L’occupazione in Italia e nell’Eurozona
La Banca centrale europea, nel bollettino mensile, sottolinea l’importanza delle riforme già introdotte in alcuni Paesi europei. Come il Jobs Act in Italia per esempio
Nell’ultimo bollettino mensile la Banca centrale europea, oltre a sottolineare i soliti rischi al ribasso che potrebbero contribuire negativamente alla ripresa economica dell’area, evidenzia il particolar modo i segnali positivi che giungono dal mercato del lavoro, con un occhio di riguardo al Jobs Act italiano e al dinamismo che ha generato nel nostro Paese.
In generale, nel secondo trimestre del 2016 l’Eurozona ha riportato un aumento congiunturale dell’occupazione dello 0,3%, con una crescita dell’1,4% tendenziale (l’incremento più forte dal 2008). A trainare i positivi risultati registrati sono state soprattutto le buone performance della Germania e della Spagna, che rappresentano, infatti, due terzi dell’aumento dell’occupazione nel periodo preso in considerazione.
Non a caso i due Paesi, appunto Germania e Spagna (che oltre a contribuire notevolmente al miglioramento del mercato del lavoro dell’Eurozona, hanno contribuito positivamente anche alla crescita del Pil), sono anche quelli che hanno avviato più riforme strutturali in questo senso.
Proprio per questo la Banca centrale europea ha promosso il Jobs Act italiano: la riforma introdotta nel 2015 “ha altresì contribuito al rinnovato dinamismo dell’occupazione nel paese negli ultimi trimestri”, contribuendo però solo in minima parte alla ripresa occupazionale dell’area.

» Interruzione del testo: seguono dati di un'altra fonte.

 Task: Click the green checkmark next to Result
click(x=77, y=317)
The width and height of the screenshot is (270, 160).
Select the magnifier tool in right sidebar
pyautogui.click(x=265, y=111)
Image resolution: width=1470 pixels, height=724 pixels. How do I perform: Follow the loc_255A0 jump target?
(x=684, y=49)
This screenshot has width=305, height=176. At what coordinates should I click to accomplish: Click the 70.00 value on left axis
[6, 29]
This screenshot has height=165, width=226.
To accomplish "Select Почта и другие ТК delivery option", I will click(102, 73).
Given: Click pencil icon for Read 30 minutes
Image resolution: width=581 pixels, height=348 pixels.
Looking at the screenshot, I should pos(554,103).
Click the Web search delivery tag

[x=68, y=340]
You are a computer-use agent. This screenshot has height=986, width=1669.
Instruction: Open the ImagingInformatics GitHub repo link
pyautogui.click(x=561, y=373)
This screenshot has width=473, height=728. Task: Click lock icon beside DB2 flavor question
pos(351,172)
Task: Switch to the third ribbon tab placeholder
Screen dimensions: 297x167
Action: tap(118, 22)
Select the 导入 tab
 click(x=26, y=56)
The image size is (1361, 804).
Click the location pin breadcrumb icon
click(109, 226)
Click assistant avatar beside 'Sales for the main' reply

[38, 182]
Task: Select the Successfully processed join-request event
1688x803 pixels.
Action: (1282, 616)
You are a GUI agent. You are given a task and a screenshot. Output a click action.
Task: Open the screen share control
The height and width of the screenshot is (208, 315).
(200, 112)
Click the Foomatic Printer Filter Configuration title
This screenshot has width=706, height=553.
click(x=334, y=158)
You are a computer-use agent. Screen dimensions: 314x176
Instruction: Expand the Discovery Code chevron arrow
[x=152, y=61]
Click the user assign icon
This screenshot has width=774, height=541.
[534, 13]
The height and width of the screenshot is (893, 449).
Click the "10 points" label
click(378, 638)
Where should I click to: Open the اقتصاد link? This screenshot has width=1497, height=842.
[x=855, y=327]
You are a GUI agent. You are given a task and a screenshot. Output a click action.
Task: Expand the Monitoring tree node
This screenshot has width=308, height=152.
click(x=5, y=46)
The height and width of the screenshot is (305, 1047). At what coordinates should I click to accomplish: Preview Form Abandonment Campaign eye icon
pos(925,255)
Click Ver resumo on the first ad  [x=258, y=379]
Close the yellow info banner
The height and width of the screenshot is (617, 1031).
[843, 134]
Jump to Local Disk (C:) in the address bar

Dalle note storiche dell’Istat si può infatti notare come da inizio anno le rilevazioni mensili abbiano sempre registrato aumenti per il numero degli occupati (eccezion fatta per febbraio, -0,3%, e luglio, -0,3%). Certo è, che per tornare ai livelli pre crisi ci vorrà ancora molto. Basti pensare che, secondo un’analisi di Unimpresa, tra il 2008 ed il 2015 l’Italia ha perso qualcosa come 625 mila posti di lavoro.